■ Passage shown ■
__________________________________________________

Consensual sex....in a seminary....would be, uh....sodomy. Is it really such a huge leap to suggest that a person who is 'okay' with sodomy may also be 'okay' with child rape? I don't think so. Both are manifestations of a disordered sexual appetite.
Posted by: midwestmom at Nov 17, 2005 11:10:59 AM
Of interest in the story is the fact that all of those still in active ministry who are interviewed for the story swear up and down that they never saw anything, never heard anything and never picked up on any untoward vibe. Amazing.
I know a two priests that went through that place, and although neither of them told me about any untoward activity (I didn't ask), I was told that the moral theology curriculum was rather odd, particularly as the sexual branch of that subject was covered by that infamous text (I can't recall its title) that justifies doing "it" any which way you can.
Gee, I wonder if *that* has anything to do with these stats...
Posted by: Touchy Technician at Nov 17, 2005 11:49:23 AM
Touchy- that's interesting. I wonder if the seminary visitation looks at the textbooks used in each seminry's curriculum. Maybe a top down mandate on curriculum, and assurance of only orthodox texts, would help with seminary edication.
Posted by: thomas tucker at Nov 17, 2005 11:57:36 AM
There is no connection between seminarians having sex with each other and seminarians having sex with teen aged boys.
Keep repeating this until you believe it.
Posted by: joe at Nov 17, 2005 12:02:53 PM
I have to be anon here. If they had said anything they would have been ran out of the seminary. The lavender mafia does not take it kindly when they are exposed. Anyone who is a threat to them can have real trouble getting ordained. If they are ordained they can find themselves exiled or in some kind of trouble. These guys can be vicious. Will the Church ever address this problem?
Posted by: anon at Nov 17, 2005 12:02:57 PM
I attended a polyphony concert at St. John's about ten years ago. (Yes, at St. John's. Can you believe it?) The place just had a "bad vibe." It was empty, like a ghost town, or more aptly, like a devasted vineyard.
Posted by: Suibhne at Nov 17, 2005 12:16:06 PM
That should read devastated vinyard.
Posted by: Suibhne at Nov 17, 2005 12:17:38 PM
I know a man who went to St. John's. He complained about all the homosexuality at the school and got kicked out. He had a hard time finding another who would look past his expulsion, but now he is a priest in the Midwest.
Posted by: Sara at Nov 17, 2005 12:51:12 PM
"...particularly as the sexual branch of that subject was covered by that infamous text (I can't recall its title) that justifies doing 'it' any which way you can."
Kosnik's Human Sexuality, by any chance?
Posted by: Dale Price at Nov 17, 2005 1:11:07 PM
I asked this question on this blog some time ago: What was going on at St. John's Seminary of the Archdiocese of Los Angeles in the 1950's and 1960's, where Mahony, Levada and others were "formed"? I'm glad the LA Times is catching on. Apparently the seminary website has crashed or been taken offline.
I personally know some preists who went there. Some are gay and having a hard time with the current environment in the Church. Some are of no apparent orientation (good!) and doing fine jobs. And I believe Prof. Paul Ford is there, and I have some respect for his liturgical music.

__________________________________________________

Dataset items:
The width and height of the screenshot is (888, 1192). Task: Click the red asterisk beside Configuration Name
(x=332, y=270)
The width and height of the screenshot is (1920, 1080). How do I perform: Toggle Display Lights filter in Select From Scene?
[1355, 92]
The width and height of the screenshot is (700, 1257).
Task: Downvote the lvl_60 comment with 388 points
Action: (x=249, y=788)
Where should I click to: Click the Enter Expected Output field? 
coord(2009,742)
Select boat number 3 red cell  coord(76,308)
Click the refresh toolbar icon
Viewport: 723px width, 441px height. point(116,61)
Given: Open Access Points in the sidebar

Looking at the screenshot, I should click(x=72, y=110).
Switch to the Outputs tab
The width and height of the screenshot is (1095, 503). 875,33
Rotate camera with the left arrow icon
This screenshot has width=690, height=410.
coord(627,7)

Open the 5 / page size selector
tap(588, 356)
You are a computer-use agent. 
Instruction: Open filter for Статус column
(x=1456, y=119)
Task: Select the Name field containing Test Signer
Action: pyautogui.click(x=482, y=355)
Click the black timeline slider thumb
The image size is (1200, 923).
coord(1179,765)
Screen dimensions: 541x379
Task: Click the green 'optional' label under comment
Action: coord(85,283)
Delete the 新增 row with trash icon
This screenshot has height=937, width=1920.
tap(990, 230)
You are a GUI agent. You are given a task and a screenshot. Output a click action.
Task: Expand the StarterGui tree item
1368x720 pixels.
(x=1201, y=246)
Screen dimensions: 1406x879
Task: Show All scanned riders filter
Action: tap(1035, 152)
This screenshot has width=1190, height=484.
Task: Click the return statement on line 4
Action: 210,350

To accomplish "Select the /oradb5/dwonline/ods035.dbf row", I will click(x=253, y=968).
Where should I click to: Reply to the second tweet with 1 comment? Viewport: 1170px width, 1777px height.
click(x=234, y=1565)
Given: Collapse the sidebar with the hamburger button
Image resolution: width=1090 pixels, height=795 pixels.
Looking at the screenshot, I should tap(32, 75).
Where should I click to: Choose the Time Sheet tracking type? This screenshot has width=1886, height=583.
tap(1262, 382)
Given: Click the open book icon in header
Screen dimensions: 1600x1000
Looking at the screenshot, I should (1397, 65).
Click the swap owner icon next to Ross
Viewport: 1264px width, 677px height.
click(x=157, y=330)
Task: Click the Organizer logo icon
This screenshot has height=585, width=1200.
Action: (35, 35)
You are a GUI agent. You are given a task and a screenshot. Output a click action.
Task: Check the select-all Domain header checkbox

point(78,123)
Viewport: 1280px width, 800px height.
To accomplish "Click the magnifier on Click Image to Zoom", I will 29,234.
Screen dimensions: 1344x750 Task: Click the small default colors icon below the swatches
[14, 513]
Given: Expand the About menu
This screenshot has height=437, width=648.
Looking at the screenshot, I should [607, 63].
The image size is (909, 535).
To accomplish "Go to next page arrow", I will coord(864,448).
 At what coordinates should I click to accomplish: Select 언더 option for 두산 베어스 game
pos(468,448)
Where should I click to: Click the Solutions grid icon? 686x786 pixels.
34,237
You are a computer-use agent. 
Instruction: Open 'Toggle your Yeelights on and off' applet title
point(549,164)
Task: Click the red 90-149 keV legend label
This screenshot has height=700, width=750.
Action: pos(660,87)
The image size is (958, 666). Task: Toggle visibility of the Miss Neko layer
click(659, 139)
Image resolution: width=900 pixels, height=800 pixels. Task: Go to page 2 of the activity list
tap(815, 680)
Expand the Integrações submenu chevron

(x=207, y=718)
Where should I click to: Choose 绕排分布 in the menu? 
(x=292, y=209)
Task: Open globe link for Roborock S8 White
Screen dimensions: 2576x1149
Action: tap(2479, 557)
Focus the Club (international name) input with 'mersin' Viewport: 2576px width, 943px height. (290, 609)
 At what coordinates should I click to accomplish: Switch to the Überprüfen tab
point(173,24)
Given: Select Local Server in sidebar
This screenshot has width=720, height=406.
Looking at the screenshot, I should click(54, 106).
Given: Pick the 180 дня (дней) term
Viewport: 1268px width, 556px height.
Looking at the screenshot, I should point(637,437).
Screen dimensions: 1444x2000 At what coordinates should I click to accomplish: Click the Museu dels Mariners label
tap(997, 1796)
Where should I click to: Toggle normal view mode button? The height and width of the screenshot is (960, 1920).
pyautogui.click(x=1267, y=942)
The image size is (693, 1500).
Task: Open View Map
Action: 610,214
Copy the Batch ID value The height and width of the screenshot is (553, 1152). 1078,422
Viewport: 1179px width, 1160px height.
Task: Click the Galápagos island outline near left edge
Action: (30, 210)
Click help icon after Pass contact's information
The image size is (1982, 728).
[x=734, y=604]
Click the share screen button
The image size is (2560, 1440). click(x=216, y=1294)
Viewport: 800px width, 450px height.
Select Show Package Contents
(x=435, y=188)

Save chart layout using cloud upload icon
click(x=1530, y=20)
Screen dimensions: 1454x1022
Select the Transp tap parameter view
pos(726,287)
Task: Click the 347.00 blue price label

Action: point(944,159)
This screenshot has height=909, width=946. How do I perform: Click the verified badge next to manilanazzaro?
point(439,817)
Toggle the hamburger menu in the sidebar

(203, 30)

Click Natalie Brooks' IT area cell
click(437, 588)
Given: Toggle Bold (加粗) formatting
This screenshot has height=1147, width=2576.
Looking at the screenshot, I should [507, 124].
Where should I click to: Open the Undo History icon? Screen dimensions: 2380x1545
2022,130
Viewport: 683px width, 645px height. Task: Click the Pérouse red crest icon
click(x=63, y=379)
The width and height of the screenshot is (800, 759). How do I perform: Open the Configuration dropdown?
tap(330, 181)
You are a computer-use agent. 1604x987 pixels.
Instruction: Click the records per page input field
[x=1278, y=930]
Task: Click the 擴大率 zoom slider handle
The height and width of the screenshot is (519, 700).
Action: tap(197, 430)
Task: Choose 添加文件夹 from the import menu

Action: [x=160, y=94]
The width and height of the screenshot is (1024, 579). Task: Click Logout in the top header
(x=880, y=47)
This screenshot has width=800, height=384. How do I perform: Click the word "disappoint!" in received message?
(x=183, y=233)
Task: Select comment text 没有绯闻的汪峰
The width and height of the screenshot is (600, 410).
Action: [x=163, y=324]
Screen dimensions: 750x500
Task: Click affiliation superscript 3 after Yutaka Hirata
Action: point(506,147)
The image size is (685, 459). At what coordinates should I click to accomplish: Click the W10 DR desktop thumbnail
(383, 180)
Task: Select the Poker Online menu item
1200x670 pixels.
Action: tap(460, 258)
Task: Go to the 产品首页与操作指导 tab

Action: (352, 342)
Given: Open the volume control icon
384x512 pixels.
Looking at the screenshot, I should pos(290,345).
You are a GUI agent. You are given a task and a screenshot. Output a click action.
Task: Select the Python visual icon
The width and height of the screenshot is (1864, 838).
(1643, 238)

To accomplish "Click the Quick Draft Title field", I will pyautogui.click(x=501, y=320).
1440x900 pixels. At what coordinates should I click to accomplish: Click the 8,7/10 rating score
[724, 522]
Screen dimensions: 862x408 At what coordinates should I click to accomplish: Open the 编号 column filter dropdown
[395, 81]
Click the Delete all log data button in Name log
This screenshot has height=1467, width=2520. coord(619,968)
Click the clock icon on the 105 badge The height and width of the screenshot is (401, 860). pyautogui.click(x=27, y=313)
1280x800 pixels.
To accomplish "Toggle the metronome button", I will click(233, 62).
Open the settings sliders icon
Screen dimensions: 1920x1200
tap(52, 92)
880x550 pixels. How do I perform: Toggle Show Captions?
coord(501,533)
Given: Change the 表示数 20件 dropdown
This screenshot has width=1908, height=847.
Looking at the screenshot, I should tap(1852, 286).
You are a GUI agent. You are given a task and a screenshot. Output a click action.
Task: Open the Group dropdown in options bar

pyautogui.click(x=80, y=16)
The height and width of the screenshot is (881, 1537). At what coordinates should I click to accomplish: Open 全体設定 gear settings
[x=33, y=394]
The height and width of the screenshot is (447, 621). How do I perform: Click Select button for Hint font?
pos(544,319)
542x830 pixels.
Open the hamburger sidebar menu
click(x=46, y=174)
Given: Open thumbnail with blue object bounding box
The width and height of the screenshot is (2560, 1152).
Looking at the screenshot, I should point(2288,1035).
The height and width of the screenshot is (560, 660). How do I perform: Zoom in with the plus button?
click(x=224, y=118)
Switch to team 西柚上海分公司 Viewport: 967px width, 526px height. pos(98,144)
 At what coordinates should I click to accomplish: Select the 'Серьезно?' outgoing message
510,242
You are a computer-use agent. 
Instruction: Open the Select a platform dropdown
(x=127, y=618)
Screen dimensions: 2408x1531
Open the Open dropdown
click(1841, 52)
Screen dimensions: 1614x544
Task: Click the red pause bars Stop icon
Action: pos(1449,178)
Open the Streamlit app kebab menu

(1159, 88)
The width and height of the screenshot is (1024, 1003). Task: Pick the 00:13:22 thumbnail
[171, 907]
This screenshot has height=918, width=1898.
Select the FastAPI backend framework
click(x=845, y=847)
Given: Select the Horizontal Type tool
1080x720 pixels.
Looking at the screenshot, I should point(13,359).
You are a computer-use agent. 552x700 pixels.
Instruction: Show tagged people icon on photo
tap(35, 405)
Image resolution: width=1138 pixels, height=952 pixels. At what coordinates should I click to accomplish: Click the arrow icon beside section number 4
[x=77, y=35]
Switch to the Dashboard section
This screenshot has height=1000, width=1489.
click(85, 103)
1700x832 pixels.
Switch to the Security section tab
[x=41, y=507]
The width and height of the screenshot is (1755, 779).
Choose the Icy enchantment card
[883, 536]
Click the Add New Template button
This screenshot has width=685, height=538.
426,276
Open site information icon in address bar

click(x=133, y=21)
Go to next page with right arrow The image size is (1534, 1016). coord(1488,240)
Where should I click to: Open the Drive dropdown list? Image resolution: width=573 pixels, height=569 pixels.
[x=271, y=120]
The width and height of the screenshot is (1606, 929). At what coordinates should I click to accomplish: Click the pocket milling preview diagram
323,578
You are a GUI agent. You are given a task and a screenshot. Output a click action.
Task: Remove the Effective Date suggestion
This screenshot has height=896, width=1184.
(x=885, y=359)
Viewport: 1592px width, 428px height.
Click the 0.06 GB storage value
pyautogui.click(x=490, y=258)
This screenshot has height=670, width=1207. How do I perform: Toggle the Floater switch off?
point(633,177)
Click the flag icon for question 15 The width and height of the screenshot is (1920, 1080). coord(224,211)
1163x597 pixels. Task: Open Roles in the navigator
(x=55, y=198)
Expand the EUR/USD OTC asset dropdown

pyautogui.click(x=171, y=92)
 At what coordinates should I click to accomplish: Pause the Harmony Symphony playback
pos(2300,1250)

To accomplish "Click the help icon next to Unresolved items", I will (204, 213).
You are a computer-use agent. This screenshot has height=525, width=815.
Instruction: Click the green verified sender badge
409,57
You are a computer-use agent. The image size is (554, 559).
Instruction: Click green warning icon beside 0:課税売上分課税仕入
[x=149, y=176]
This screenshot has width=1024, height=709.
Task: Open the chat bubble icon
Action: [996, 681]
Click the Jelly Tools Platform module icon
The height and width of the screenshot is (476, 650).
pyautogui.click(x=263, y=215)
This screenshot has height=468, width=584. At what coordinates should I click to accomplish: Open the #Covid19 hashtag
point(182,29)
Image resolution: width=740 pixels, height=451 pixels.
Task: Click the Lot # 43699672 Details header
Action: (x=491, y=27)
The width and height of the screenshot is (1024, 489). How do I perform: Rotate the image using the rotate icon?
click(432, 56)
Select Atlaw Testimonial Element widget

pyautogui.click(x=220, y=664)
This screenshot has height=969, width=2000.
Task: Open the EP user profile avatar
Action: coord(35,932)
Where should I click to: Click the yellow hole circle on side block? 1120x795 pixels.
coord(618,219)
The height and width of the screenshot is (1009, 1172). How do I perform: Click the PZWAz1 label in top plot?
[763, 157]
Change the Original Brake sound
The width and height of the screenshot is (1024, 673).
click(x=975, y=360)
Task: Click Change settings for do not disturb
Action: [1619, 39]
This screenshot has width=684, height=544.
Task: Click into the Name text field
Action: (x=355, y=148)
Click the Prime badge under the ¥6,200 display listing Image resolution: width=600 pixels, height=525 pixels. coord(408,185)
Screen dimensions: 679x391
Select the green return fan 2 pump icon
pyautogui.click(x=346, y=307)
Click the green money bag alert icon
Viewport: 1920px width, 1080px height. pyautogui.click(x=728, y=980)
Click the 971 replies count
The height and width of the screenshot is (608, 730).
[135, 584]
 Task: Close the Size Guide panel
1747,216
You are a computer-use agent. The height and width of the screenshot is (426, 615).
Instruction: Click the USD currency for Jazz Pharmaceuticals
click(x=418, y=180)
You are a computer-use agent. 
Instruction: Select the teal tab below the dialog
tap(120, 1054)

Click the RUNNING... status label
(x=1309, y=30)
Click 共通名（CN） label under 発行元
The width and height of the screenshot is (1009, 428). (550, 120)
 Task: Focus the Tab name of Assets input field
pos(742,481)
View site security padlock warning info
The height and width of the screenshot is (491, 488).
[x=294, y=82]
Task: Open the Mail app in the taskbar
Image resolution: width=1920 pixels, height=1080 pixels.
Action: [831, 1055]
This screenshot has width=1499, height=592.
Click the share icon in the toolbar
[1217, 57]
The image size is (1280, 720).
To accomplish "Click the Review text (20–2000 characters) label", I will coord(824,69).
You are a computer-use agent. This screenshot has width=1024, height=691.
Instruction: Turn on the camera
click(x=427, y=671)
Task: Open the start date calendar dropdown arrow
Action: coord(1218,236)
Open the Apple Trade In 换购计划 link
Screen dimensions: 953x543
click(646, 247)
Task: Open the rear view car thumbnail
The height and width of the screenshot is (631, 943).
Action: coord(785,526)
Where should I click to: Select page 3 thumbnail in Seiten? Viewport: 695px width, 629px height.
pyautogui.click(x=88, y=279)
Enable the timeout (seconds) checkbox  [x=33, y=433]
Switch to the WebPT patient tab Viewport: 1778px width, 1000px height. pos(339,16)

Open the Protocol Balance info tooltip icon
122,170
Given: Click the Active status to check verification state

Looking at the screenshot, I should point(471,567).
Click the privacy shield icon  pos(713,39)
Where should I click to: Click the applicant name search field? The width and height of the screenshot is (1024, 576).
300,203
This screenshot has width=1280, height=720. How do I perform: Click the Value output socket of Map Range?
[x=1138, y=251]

__________________________________________________

■ Written tasks ■
[A] In the comment thread, what kind of concert did Suibhne attend at St. John's?
[B] Give the dataset rows as a numbered list, from the line with "Where should I click to: Click the applicant" up to and including the last line of the rows, skipping blank lines.
The comment thread and the dataset items have nothing to do with each other.

■ Answers to the exercise ■
[A] A polyphony concert.

[B]
1. Where should I click to: Click the applicant name search field? The width and height of the screenshot is (1024, 576).
2. 300,203
3. This screenshot has width=1280, height=720. How do I perform: Click the Value output socket of Map Range?
4. [x=1138, y=251]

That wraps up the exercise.